Generate Pandas data frames, load and extract data, based on JSON Table Schema descriptors.
Project description
# jsontableschema-pandas
[![Travis](https://img.shields.io/travis/frictionlessdata/jsontableschema-pandas-py/master.svg)](https://travis-ci.org/frictionlessdata/jsontableschema-pandas-py)
[![Coveralls](http://img.shields.io/coveralls/frictionlessdata/jsontableschema-pandas-py.svg?branch=master)](https://coveralls.io/r/frictionlessdata/jsontableschema-pandas-py?branch=master)

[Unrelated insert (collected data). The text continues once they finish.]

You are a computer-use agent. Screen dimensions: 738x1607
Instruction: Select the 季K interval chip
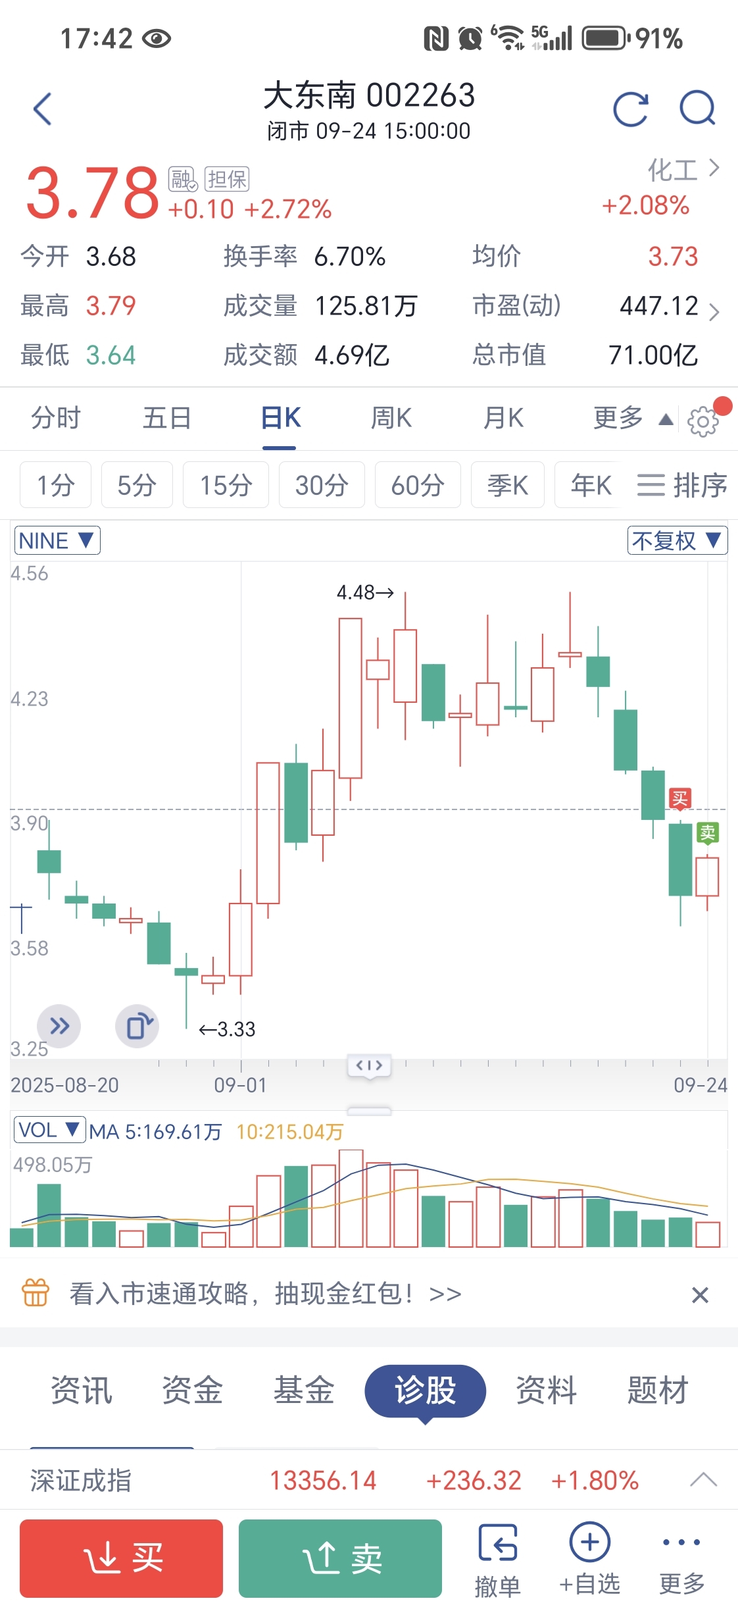pos(508,485)
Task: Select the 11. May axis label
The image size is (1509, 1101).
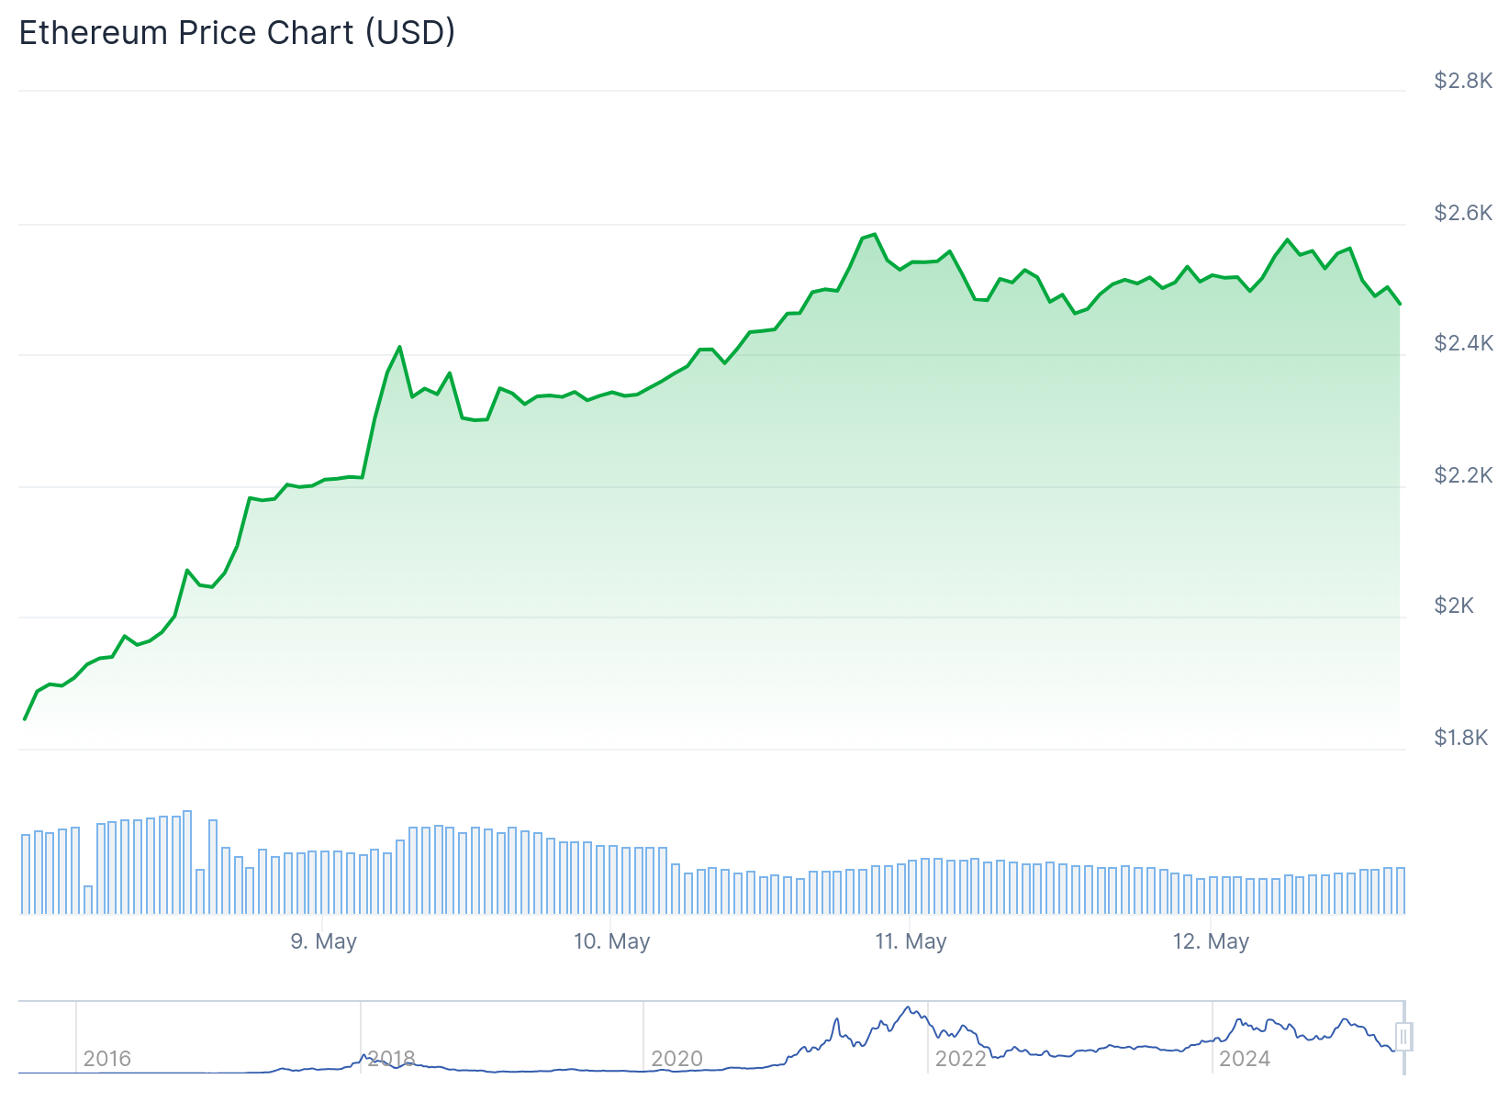Action: point(911,941)
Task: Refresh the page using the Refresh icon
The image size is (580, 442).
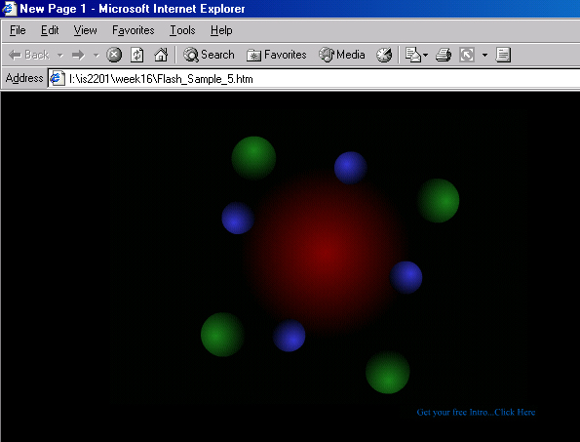Action: pos(137,55)
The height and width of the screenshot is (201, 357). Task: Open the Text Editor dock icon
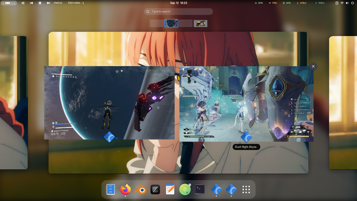click(170, 190)
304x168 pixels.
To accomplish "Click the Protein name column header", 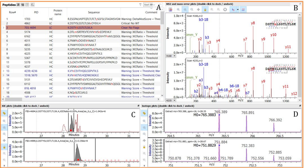I will point(58,12).
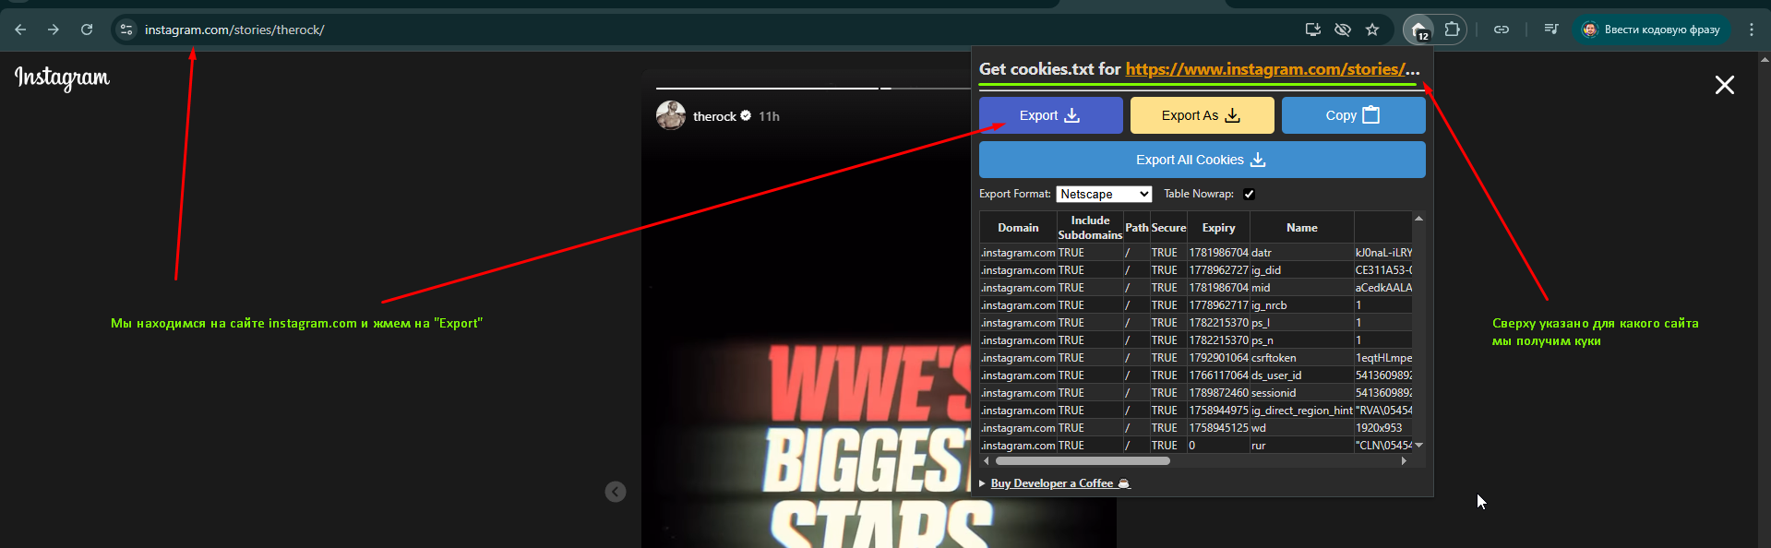
Task: Click the crossed-out eye icon in address bar
Action: click(x=1343, y=30)
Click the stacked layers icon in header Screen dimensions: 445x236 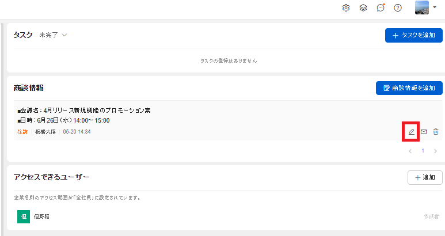pos(363,8)
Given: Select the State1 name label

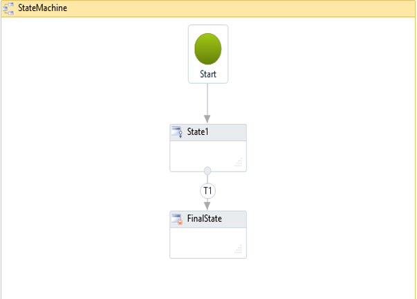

[![PyPi](https://img.shields.io/pypi/v/jsontableschema-pandas.svg)](https://pypi.python.org/pypi/jsontableschema-pandas)
[![SemVer](https://img.shields.io/badge/versions-SemVer-brightgreen.svg)](http://semver.org/)
[![Gitter](https://img.shields.io/gitter/room/frictionlessdata/chat.svg)](https://gitter.im/frictionlessdata/chat)
Generate and load Pandas data frames based on JSON Table Schema descriptors.
> Version `v0.2` contains breaking changes:
- removed `Storage(prefix=)` argument (was a stub)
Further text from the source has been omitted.